So it sorts of seems that the kernel NX detection isn't working as it should, or there is something else going on. Guess I'll have to do some kernel hacking. :/

Of course, if I look at the code in arch/x86_64/mm/init.c , I cannot find anything which print messages concerning NX. Perhaps they've disabled the message for x86_64 simply because it's standard these days, but I've seen other's dmesg:s which print out the same thing as listed in arch/i386/mm/init.c ... Strange.

----------

## Sachankara

 *sternklang wrote:*   

> On my amd64 system, your test program generates a segfault after execstack -c is run on it, so this is working on my system. Nonetheless, there's nothing in the dmesg output here to indicate it is working (other than the segfault I generated with your test program).

 Well, that is what I thought. They've managed to enable it on x86_64 but not on IA32. I'll continue to look around some more.

----------

## infirit

 *Sachankara wrote:*   

>  *sternklang wrote:*   On my amd64 system, your test program generates a segfault after execstack -c is run on it, so this is working on my system. Nonetheless, there's nothing in the dmesg output here to indicate it is working (other than the segfault I generated with your test program). Well, that is what I thought.
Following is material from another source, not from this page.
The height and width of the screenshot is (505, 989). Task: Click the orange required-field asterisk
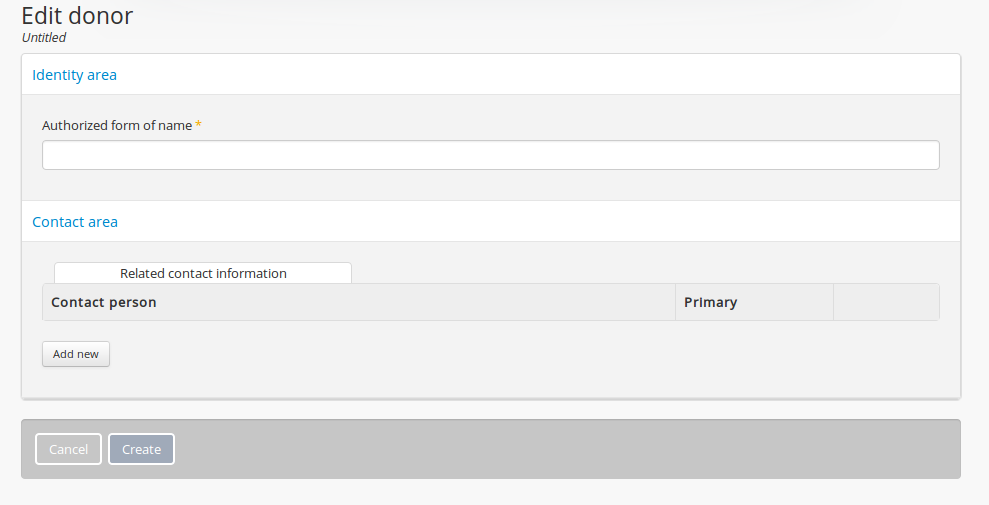tap(198, 126)
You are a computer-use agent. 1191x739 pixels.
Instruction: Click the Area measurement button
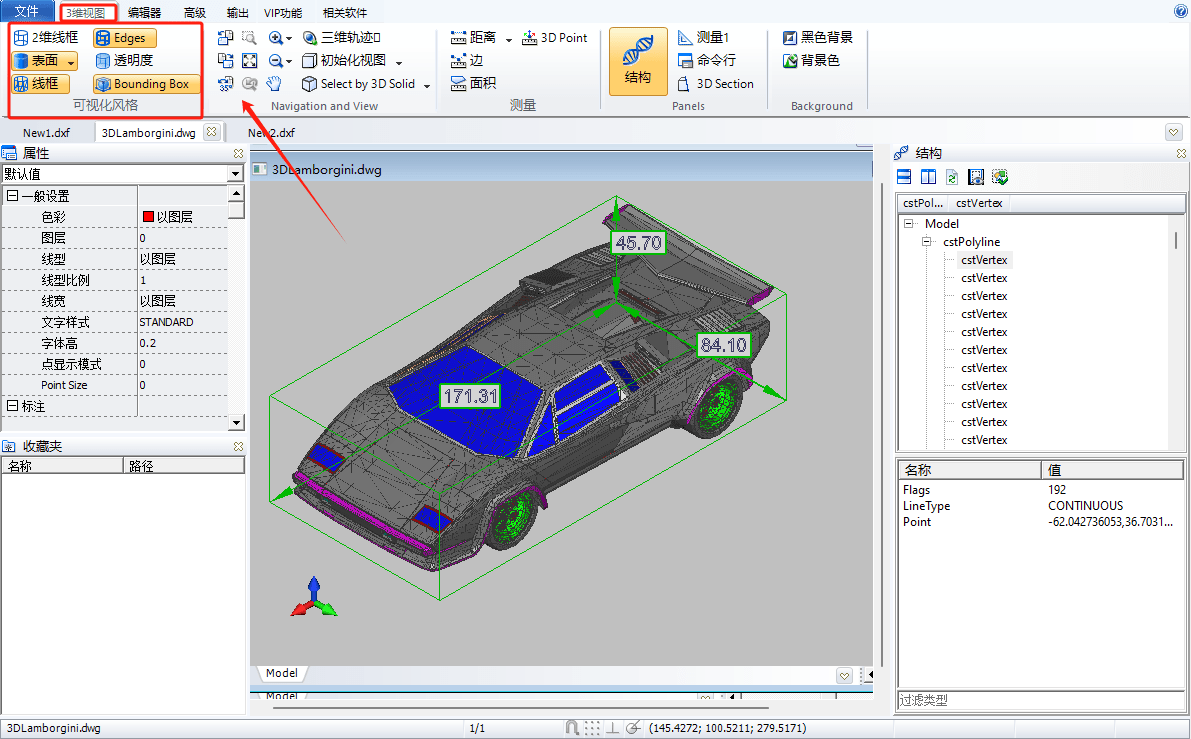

They've managed to enable it on x86_64 but not on IA32. I'll continue to look around some more.

 It does work for me on amd64 but there is no message in the log, weird   :Confused: 

----------

## sternklang

 *Sachankara wrote:*   

> They've managed to enable it on x86_64 but not on IA32. I'll continue to look around some more.

 

The original Celeron M did not support nx. Perhaps there's a specific "-march" you have to build with to get this feature.

----------

## Sachankara

 *sternklang wrote:*   

>  *Sachankara wrote:*   They've managed to enable it on x86_64 but not on IA32. I'll continue to look around some more. 
> 
> The original Celeron M did not support nx. Perhaps there's a specific "-march" you have to build with to get this feature.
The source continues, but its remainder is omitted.